[Saved data entries]
######

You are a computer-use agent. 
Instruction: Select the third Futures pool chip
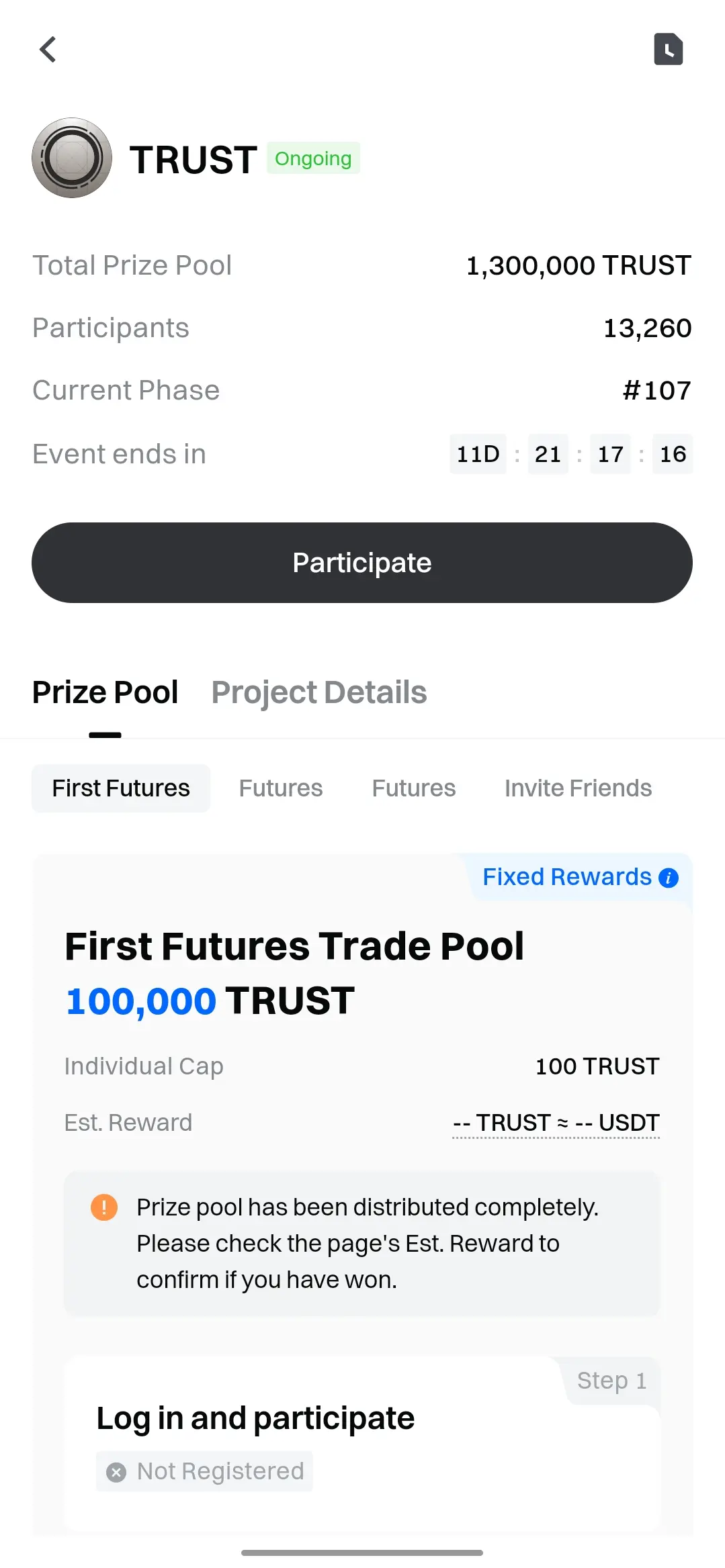(x=414, y=788)
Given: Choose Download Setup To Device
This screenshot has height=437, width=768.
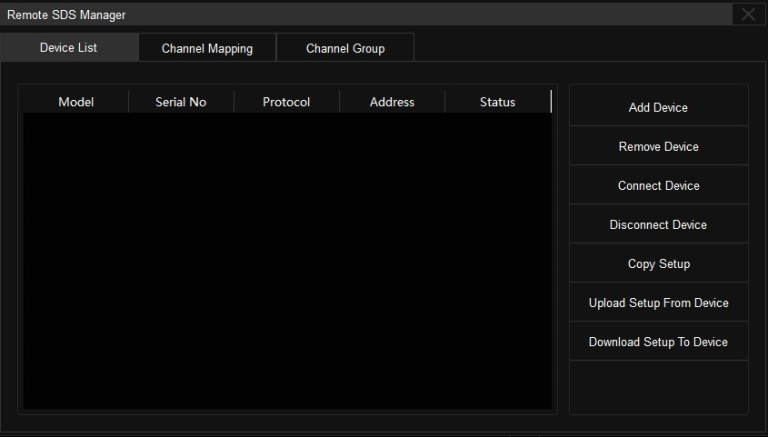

######

What you need to do: Set down every line of the entries above again, exactly as written, but not the pictures.

Final answer:
You are a computer-use agent. 
Instruction: Select the third Futures pool chip
(x=414, y=788)
Given: Choose Download Setup To Device
This screenshot has height=437, width=768.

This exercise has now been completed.